When filing a name rights dispute, the evidence that the accused person needs to provide is similar to the evidence that needs to be provided in the aforementioned administrative litigation. The accused person needs to provide evidence that they have been registered as a shareholder of the company by someone else, including business registration information and handwriting appraisal opinions (to prove that the signature of the accused person in the company's business registration file is not the signature of the accused person). After the accused person completes the aforementioned burden of proof, the burden of proof is usually assigned to the defendant company, which proves that it did not impersonate the name of the accused person. However, some courts may also inquire whether there is a connection between the impersonated person and the company that impersonated their name rights, in order to further determine whether the impersonated person is aware of the registered shareholders of the company (see Judgment No. (2021) Jing 0105 Min Chu 49308 for details). Therefore, if the victim can proactively provide evidence to prove that they were not aware of being registered as a shareholder of the company, the likelihood of their lawsuit being supported will be greater.
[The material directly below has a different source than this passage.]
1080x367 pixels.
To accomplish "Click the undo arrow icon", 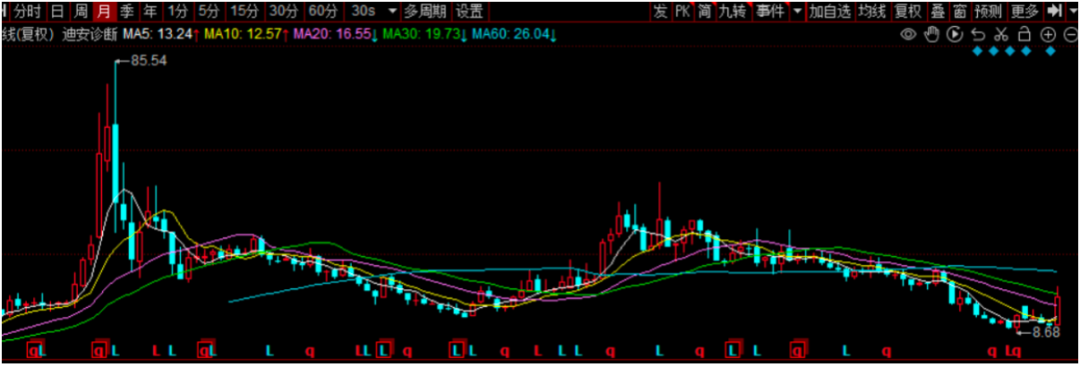I will (977, 34).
How to execute the court's decision to revoke shareholder registration

After the court makes a judgment to revoke the shareholder registration, if the company fails to go to the Market Supervision Administration to revoke the information in the company's industrial and commercial registration file that the impersonated person is a shareholder of the company, the impersonated person can apply to the court for compulsory enforcement, and the court will send an assistance enforcement notice to the Market Supervision Administration.

epilogue

Being falsely registered as a shareholder of a company will pose significant legal risks to the person being falsely registered. Once there is a situation of being falsely registered as a shareholder of the company, there is no need to panic. The falsely registered person can choose the most suitable way from the four paths mentioned above based on the evidence they can collect and their actual situation, and protect their legitimate rights and interests as soon as possible.